Also referred to as a downsampling layer and with maxpooling being the most popular, this basically takes a filter (normally of size 2×2) and a stride of the same length. It then applies it to the input volume and outputs the maximum number in every subregion that the filter convolves around.

    import numpy as np
    from matplotlib import pyplot as plt

    from keras.utils import np_utils
    from keras.models import Sequential
    from keras.layers.core import Dense, Dropout, Flatten
    from keras.callbacks import EarlyStopping, ModelCheckpoint
    from keras.layers import Conv2D, MaxPooling2D
    from keras.optimizers import Adam

    from keras.callbacks import EarlyStopping

    from keras.datasets import mnist
    (X_train, y_train), (X_test, y_test) = mnist.load_data()

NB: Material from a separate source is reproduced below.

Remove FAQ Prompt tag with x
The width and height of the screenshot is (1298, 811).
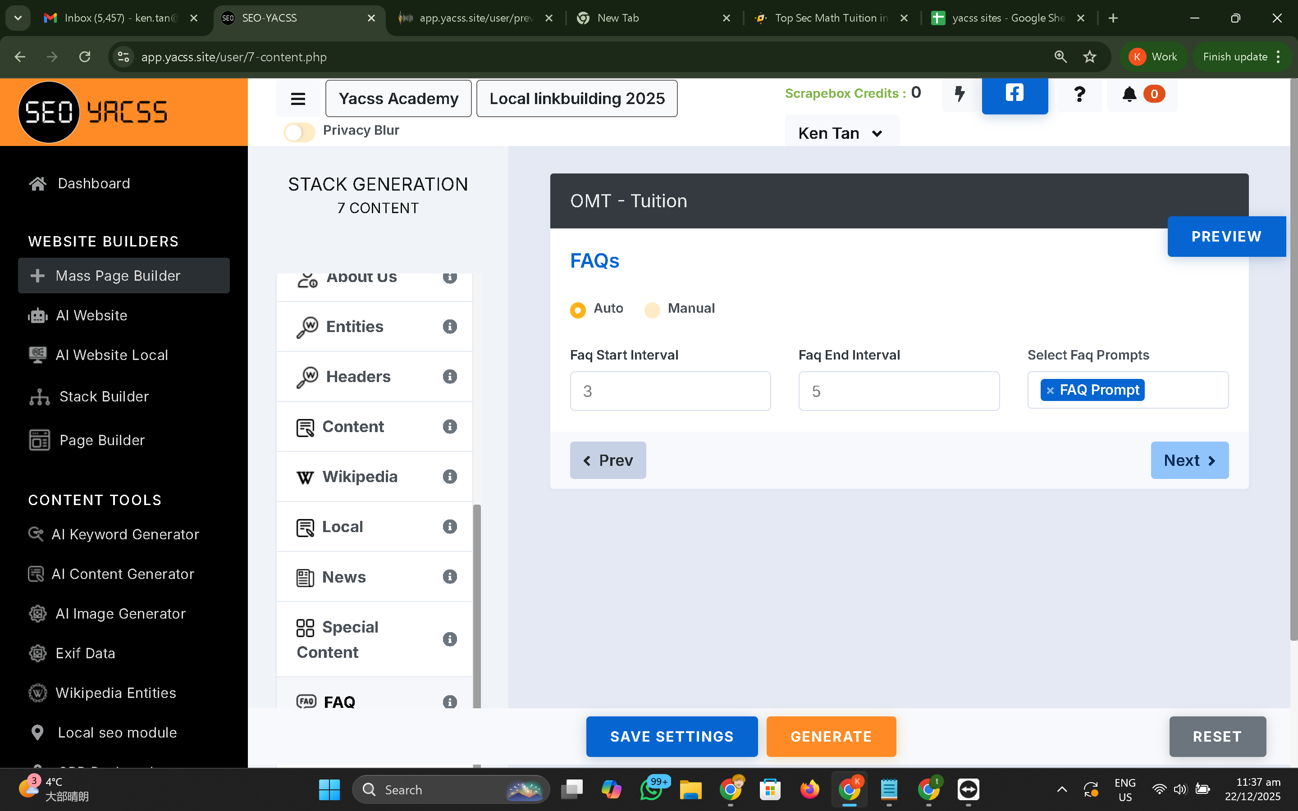[x=1050, y=390]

    img_rows, img_cols = X_train[0].shape[0], X_train[0].shape[1]
    X_train = X_train.reshape(X_train.shape[0], img_rows, img_cols, 1)
    X_test = X_test.reshape(X_test.shape[0], img_rows, img_cols, 1)
    input_shape = (img_rows, img_cols, 1)

    X_train = X_train.astype('float32')/255.
    X_test = X_test.astype('float32')/255.

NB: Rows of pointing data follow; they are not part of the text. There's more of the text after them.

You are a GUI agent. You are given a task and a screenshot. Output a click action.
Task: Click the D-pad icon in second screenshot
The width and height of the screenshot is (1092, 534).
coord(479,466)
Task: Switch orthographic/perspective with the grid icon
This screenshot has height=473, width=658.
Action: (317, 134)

    n_classes = len(set(y_train))
    y_train = np_utils.to_categorical(y_train, n_classes)
    y_test = np_utils.to_categorical(y_test, n_classes)

    model = Sequential()

    model.add(Conv2D(64, kernel_size=(3, 3), activation='relu', input_shape=input_shape))
    model.add(MaxPooling2D(pool_size=(2, 2)))

    model.add(Conv2D(128, kernel_size=(3, 3), activation='relu', padding='same'))
    model.add(MaxPooling2D(pool_size=(2, 2)))

    model.add(Conv2D(256, kernel_size=(3, 3), activation='relu', padding='same'))
    model.add(MaxPooling2D(pool_size=(2, 2)))

    model.add(Dropout(0.5))
    model.add(Flatten())
    model.add(Dense(128, activation='relu'))
    model.add(Dropout(0.5))
    model.add(Dense(n_classes, activation='softmax'))

    model.compile(loss=['categorical_crossentropy'], optimizer='adam', metrics=['accuracy'])

    model.summary()

    callbacks = [EarlyStopping(monitor='val_acc', patience=5)]

    batch_size = 128
    n_epochs = 200

    model.fit(X_train, y_train, batch_size=batch_size, epochs=n_epochs, verbose=1, validation_split=0.2, callbacks=callbacks)

    score = model.evaluate(X_test, y_test, verbose=0)
    print('Test loss:', score[0])
    print('Test accuracy:', score[1])

Using TensorFlow backend.